### Records provided
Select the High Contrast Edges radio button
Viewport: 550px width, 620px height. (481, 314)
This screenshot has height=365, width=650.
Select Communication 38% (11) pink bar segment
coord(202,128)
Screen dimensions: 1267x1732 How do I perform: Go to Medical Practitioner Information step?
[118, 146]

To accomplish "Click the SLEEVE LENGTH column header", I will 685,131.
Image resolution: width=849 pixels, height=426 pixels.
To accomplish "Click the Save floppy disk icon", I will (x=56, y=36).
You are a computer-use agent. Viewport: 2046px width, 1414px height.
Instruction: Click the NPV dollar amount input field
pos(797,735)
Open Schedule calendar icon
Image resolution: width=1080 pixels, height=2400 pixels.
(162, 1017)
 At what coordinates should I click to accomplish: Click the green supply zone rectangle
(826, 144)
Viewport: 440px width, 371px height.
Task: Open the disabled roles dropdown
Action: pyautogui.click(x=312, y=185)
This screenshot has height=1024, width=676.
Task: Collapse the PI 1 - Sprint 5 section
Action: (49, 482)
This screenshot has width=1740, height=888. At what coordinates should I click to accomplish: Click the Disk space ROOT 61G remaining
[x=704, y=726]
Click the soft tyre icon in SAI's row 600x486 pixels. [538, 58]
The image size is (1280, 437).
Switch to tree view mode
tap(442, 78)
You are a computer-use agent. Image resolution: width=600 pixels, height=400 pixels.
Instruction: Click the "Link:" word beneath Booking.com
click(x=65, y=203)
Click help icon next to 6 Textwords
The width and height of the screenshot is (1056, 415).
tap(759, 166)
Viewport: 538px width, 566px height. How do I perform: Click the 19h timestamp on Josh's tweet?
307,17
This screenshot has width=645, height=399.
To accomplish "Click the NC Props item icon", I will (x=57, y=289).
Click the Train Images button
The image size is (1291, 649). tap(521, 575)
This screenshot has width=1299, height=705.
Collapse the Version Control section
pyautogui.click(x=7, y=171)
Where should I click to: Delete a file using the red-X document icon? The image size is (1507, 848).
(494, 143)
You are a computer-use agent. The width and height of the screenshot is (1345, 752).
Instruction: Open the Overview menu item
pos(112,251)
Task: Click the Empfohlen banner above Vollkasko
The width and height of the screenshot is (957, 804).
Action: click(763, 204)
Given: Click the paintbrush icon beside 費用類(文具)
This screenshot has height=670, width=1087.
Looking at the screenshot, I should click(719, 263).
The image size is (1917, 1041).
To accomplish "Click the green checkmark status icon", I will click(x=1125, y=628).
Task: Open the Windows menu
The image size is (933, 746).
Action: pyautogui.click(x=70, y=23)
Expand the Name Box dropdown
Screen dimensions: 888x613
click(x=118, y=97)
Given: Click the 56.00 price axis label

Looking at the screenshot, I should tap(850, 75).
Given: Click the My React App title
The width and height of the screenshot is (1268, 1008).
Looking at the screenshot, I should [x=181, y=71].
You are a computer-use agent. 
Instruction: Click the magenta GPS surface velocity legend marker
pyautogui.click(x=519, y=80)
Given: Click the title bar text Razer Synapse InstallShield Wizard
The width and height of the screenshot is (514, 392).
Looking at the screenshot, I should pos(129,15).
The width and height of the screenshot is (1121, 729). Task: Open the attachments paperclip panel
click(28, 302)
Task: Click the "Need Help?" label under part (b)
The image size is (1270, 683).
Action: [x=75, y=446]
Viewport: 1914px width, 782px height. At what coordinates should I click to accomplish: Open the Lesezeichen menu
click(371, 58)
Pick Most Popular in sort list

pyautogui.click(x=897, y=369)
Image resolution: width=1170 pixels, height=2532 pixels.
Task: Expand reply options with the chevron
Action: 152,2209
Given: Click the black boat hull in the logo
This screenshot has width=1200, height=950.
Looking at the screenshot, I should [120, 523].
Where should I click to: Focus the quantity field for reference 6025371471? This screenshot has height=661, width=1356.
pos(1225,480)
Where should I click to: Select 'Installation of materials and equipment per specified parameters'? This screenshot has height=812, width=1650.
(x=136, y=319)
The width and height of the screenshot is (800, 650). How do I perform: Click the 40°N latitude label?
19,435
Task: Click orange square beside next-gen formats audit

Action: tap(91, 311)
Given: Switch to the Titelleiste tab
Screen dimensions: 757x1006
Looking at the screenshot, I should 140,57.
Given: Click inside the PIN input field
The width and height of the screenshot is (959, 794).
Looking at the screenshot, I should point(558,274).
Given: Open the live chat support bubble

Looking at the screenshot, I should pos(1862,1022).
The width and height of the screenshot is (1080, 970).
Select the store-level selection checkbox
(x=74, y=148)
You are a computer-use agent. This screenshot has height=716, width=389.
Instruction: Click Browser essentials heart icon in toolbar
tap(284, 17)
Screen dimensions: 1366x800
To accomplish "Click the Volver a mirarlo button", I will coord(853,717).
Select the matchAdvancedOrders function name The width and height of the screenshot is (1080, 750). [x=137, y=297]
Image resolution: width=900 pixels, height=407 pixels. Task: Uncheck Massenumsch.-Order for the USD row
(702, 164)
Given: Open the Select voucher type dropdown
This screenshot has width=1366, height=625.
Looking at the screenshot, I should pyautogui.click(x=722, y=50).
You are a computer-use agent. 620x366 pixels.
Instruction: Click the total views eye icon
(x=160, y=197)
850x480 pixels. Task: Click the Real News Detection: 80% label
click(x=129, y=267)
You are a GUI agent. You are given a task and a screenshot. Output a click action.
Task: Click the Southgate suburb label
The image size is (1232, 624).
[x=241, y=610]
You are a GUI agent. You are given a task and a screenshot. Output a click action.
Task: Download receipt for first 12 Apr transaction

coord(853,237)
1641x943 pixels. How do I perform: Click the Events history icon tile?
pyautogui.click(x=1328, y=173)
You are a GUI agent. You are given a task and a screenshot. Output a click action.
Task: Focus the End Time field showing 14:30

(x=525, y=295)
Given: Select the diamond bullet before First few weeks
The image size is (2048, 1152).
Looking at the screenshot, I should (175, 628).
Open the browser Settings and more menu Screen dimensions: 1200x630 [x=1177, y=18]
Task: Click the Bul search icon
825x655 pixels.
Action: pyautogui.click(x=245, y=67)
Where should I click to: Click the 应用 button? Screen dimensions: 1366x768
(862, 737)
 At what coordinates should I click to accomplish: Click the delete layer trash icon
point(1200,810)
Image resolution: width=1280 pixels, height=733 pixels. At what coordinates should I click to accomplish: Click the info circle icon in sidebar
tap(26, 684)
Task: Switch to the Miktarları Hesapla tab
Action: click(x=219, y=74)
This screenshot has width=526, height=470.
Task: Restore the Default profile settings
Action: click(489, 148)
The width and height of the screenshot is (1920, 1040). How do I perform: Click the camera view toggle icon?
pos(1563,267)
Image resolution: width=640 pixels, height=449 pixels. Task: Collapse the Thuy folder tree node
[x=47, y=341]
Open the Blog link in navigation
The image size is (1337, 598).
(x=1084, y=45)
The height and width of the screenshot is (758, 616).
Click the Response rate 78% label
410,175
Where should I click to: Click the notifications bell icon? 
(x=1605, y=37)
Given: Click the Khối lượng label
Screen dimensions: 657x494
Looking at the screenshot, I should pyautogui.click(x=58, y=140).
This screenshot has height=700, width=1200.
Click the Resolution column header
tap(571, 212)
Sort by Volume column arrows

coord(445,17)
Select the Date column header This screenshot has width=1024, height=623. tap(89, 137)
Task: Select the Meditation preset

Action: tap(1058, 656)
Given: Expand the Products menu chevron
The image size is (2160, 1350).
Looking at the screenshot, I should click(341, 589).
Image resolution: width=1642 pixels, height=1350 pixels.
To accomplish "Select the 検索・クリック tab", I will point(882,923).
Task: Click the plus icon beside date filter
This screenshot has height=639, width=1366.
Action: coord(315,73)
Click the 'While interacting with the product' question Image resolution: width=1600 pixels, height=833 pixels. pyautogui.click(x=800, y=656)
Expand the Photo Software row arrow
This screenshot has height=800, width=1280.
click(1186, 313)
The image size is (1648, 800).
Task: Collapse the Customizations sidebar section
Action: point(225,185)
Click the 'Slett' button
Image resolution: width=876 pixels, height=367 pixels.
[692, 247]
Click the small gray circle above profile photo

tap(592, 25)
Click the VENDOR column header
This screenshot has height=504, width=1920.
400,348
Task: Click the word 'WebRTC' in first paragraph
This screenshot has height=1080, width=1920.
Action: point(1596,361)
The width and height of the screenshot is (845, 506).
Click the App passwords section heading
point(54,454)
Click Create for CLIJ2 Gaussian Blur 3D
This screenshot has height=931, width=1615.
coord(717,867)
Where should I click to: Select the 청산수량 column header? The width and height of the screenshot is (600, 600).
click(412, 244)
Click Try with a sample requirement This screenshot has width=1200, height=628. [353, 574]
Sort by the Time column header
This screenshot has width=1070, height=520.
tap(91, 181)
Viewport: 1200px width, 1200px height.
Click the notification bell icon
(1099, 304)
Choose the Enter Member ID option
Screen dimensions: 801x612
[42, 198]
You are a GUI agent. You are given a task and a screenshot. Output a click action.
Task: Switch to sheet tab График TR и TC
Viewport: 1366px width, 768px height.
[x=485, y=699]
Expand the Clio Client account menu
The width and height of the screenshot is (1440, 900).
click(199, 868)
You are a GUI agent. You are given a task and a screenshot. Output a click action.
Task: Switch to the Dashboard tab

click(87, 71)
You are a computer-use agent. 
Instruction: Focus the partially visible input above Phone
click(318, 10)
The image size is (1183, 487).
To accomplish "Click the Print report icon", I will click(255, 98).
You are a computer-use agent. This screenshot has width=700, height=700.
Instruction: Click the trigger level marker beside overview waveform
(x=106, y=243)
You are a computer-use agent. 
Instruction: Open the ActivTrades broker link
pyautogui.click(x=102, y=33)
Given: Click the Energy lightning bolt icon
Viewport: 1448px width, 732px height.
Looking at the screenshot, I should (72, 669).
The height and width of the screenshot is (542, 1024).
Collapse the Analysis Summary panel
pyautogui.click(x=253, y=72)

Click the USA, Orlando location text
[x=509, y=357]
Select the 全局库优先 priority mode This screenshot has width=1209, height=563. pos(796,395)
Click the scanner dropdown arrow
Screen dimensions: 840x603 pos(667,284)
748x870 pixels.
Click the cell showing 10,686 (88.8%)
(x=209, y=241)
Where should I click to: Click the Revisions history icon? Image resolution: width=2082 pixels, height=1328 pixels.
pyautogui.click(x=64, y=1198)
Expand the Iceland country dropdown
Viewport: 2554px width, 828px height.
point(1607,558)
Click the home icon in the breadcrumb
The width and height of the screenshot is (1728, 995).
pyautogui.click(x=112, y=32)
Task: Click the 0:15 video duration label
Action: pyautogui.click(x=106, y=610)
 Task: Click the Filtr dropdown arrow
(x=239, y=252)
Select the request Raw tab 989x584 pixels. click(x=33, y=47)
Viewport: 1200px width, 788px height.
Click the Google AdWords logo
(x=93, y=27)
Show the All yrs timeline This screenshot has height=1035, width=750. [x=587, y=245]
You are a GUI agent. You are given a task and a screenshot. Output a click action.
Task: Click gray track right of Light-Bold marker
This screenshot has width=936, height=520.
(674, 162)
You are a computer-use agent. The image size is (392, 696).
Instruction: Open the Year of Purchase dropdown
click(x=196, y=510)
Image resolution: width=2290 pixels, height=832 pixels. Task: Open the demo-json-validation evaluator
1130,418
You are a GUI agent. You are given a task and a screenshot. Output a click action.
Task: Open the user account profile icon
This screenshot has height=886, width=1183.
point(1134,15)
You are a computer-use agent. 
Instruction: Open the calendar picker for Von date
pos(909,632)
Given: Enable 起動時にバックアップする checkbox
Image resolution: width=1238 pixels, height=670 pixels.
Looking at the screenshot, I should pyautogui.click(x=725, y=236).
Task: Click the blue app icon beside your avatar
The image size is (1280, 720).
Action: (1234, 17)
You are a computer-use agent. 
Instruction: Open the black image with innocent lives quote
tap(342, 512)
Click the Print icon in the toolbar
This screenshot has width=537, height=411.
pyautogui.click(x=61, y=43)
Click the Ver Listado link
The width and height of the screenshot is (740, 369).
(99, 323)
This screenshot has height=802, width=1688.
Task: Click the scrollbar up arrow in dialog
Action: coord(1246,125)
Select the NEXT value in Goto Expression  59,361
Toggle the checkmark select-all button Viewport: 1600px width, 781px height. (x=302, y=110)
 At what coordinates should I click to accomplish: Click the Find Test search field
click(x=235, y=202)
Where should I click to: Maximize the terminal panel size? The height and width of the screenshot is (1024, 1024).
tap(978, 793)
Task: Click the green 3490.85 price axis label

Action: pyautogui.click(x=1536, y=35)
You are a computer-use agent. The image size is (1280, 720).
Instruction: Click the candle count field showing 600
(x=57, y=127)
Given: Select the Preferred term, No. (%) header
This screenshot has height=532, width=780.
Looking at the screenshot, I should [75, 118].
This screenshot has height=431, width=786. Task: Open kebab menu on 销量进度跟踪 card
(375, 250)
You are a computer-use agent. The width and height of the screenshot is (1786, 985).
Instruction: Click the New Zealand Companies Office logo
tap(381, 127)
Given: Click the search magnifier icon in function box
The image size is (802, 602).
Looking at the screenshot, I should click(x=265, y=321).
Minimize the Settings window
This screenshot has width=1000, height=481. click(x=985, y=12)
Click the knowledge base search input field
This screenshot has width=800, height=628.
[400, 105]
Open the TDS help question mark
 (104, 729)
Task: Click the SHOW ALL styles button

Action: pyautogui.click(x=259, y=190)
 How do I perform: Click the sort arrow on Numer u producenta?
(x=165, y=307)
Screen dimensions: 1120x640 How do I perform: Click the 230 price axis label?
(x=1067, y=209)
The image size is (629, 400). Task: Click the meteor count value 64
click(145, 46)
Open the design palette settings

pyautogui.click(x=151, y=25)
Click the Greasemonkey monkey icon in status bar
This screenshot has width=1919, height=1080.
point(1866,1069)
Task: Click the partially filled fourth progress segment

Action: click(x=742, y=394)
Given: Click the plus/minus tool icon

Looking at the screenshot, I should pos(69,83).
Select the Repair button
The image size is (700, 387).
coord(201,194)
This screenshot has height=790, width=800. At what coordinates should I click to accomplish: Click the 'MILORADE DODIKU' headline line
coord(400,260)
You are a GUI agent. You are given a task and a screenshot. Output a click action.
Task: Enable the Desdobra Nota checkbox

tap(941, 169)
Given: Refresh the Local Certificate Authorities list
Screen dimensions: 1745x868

### Task to complete
Print exactly the lines above, between the one holding "This screenshot has width=936, height=520." and the one holding "Task: Open the user account profile icon", inclusive, and nothing besides.

### Solution for this task
This screenshot has width=936, height=520.
(674, 162)
You are a computer-use agent. The image size is (392, 696).
Instruction: Open the Year of Purchase dropdown
click(x=196, y=510)
Image resolution: width=2290 pixels, height=832 pixels. Task: Open the demo-json-validation evaluator
1130,418
You are a GUI agent. You are given a task and a screenshot. Output a click action.
Task: Open the user account profile icon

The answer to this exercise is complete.